[DATA SHOWN Boundary: Start]

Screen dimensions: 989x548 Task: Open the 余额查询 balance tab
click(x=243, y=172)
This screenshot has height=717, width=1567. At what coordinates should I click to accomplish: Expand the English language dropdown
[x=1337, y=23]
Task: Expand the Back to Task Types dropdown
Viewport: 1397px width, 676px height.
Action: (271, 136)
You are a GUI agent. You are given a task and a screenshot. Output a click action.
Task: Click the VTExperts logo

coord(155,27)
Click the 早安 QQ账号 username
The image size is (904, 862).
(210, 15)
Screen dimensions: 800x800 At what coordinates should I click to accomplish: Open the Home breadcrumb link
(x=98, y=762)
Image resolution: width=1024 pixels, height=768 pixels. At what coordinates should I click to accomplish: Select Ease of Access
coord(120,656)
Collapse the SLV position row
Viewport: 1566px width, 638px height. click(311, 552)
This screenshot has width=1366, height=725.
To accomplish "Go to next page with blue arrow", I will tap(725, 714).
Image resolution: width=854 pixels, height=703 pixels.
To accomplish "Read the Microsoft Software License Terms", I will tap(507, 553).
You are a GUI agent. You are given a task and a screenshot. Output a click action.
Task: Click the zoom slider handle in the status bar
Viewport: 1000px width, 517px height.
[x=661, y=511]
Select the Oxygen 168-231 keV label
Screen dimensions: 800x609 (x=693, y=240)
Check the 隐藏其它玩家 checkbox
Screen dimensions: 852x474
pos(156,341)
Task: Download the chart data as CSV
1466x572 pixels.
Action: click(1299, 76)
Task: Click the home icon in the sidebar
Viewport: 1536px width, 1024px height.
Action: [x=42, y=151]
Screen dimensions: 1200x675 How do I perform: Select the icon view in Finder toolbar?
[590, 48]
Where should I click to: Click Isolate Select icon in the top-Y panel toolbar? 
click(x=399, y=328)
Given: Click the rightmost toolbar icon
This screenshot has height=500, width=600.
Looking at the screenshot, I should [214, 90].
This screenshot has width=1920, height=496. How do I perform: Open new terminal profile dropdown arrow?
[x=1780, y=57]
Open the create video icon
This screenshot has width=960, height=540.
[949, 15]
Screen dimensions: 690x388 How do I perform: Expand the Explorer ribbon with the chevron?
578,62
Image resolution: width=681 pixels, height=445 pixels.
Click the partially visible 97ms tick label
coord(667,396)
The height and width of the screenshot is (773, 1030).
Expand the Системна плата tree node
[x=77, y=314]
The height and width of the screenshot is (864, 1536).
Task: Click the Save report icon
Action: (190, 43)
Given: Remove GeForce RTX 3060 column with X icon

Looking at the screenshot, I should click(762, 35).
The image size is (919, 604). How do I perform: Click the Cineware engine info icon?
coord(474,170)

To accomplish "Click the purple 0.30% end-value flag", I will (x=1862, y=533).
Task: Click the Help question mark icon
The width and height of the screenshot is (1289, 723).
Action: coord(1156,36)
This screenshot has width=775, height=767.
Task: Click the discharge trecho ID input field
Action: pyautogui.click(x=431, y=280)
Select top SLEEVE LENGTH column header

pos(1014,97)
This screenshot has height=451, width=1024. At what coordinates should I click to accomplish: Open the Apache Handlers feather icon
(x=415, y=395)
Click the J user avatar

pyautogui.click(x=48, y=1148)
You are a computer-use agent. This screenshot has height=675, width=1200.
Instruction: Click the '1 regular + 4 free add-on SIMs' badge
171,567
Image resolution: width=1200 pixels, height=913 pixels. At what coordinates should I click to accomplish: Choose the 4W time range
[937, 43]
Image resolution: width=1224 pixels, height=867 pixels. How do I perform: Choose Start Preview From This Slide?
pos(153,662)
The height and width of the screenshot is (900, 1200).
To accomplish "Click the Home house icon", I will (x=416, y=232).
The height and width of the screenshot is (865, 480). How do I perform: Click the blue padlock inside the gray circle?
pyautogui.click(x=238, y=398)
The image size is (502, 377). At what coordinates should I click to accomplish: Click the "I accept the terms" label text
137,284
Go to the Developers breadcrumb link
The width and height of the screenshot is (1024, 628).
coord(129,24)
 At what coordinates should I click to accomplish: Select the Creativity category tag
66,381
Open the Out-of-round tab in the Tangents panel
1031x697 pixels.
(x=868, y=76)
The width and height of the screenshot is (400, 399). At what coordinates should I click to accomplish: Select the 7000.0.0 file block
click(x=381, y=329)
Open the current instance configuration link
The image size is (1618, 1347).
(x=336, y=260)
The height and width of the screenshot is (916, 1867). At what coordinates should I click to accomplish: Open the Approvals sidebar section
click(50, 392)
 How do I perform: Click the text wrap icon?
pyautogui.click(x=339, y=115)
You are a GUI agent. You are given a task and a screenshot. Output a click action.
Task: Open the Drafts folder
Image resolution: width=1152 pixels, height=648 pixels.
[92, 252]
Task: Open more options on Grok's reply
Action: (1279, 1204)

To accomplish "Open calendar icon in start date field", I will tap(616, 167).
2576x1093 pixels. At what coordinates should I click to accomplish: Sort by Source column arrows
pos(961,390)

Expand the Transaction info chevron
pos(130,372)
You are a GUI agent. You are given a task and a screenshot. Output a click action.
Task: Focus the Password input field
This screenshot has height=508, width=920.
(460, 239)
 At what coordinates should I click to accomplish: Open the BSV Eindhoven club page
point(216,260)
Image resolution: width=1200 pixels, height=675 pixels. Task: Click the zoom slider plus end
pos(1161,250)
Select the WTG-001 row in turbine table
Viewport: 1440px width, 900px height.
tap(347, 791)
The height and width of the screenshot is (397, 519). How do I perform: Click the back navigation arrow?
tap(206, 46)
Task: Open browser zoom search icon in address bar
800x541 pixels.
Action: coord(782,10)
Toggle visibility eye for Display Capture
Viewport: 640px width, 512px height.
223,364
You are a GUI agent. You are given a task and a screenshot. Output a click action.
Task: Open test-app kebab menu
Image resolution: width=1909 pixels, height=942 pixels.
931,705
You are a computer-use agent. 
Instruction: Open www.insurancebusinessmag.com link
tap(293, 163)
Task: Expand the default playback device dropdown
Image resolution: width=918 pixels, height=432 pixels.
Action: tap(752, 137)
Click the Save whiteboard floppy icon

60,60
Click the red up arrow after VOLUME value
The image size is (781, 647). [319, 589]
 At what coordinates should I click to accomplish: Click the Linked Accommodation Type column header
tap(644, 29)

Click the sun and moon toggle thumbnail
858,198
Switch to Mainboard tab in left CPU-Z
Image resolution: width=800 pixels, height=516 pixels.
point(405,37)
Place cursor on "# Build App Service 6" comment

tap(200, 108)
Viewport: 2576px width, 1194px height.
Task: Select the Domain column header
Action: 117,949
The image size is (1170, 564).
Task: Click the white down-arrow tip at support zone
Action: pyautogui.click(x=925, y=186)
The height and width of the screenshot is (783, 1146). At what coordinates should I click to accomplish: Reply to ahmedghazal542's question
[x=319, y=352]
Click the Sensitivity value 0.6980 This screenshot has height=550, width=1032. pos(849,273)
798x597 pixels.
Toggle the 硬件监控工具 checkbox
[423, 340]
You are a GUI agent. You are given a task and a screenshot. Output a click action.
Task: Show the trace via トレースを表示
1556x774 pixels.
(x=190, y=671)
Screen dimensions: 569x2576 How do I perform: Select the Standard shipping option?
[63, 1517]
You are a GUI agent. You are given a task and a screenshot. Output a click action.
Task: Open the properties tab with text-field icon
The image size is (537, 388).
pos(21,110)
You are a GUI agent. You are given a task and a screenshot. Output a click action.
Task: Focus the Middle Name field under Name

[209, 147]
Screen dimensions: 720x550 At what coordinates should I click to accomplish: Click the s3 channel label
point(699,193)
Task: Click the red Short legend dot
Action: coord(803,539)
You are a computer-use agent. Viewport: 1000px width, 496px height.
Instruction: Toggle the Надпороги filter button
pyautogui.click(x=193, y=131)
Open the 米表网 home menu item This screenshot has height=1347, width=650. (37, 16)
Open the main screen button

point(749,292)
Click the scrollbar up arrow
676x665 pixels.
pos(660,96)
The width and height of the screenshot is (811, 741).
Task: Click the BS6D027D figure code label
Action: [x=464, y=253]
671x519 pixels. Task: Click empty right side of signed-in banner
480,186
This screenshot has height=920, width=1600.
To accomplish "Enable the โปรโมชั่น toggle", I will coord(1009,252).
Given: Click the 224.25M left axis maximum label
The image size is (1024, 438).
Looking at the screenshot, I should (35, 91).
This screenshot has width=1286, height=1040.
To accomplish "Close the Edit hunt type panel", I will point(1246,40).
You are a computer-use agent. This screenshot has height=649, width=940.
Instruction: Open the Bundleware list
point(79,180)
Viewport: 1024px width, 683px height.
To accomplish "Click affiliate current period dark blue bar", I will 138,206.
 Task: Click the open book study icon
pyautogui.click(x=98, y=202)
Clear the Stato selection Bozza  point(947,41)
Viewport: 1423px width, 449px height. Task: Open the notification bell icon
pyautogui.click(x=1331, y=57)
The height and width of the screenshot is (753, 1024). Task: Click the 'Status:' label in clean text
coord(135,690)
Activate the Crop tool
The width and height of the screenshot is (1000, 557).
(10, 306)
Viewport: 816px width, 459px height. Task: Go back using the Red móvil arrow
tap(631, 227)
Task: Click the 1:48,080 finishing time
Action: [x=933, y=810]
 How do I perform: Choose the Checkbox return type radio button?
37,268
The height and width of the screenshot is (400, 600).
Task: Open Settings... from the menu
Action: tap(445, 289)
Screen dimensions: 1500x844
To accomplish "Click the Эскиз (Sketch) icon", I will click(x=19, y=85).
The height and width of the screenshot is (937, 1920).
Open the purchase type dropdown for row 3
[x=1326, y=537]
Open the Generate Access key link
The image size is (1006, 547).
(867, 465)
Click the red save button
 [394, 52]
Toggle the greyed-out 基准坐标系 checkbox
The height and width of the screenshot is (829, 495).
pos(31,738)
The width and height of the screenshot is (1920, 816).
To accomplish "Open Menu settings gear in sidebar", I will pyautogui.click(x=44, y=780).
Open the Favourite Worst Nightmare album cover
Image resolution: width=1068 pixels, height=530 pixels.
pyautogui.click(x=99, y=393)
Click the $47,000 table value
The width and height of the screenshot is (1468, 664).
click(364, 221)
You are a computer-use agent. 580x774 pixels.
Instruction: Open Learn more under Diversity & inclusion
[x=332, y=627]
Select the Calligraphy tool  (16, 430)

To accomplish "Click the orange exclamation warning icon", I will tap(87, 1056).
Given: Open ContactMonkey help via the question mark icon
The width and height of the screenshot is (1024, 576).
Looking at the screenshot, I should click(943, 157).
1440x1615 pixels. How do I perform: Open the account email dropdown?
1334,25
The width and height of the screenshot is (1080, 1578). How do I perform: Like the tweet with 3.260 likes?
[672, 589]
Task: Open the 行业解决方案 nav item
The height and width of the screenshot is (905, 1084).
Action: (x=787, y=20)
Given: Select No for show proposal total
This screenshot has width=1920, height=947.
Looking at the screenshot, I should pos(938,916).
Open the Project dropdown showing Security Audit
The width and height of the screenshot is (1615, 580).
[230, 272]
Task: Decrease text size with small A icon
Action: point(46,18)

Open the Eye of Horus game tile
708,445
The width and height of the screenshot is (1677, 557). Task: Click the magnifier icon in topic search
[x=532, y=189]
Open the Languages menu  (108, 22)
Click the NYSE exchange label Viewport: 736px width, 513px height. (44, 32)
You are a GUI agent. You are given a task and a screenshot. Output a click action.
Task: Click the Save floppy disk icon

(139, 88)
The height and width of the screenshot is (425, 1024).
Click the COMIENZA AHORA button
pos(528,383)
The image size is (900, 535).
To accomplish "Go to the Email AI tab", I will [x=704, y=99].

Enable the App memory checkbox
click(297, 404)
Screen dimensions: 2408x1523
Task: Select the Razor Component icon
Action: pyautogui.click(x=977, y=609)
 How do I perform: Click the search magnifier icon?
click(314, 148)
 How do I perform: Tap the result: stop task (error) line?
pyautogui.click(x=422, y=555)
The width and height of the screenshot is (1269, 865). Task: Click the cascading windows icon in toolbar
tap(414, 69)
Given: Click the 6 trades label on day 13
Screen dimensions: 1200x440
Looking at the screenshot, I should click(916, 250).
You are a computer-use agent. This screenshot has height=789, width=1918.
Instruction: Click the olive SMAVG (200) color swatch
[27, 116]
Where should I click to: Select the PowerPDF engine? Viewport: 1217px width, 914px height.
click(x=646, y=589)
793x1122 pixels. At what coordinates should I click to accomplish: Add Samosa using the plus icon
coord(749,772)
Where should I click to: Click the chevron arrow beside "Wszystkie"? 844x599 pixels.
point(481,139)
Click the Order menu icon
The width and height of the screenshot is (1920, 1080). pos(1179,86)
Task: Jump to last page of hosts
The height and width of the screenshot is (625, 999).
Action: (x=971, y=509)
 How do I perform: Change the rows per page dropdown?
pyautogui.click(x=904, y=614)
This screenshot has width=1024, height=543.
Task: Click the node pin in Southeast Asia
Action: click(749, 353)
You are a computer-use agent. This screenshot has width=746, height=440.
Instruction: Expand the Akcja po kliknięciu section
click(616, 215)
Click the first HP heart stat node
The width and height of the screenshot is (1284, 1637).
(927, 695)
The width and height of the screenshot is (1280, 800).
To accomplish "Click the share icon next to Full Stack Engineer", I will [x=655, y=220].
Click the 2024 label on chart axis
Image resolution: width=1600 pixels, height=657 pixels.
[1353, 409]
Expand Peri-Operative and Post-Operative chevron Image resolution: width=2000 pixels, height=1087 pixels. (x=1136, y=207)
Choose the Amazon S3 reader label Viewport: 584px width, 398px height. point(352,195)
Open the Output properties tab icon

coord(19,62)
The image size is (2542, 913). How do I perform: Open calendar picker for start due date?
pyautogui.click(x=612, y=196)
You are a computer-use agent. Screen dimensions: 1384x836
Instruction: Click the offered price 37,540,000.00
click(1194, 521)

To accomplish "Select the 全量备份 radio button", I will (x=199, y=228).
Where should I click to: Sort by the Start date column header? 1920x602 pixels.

[DATA SHOWN Boundary: End]

Please reproduce exactly the lines in the listing above from the one containing "Viewport: 1440px width, 900px height." through the one containing "Switch to Mainboard tab in left CPU-Z", both included, and nothing more.

## SOLUTION BELOW
Viewport: 1440px width, 900px height.
tap(347, 791)
The height and width of the screenshot is (397, 519). How do I perform: Click the back navigation arrow?
tap(206, 46)
Task: Open browser zoom search icon in address bar
800x541 pixels.
Action: coord(782,10)
Toggle visibility eye for Display Capture
Viewport: 640px width, 512px height.
223,364
You are a GUI agent. You are given a task and a screenshot. Output a click action.
Task: Open test-app kebab menu
Image resolution: width=1909 pixels, height=942 pixels.
931,705
You are a computer-use agent. 
Instruction: Open www.insurancebusinessmag.com link
tap(293, 163)
Task: Expand the default playback device dropdown
Image resolution: width=918 pixels, height=432 pixels.
Action: tap(752, 137)
Click the Save whiteboard floppy icon

60,60
Click the red up arrow after VOLUME value
The image size is (781, 647). [319, 589]
 At what coordinates should I click to accomplish: Click the Linked Accommodation Type column header
tap(644, 29)

Click the sun and moon toggle thumbnail
858,198
Switch to Mainboard tab in left CPU-Z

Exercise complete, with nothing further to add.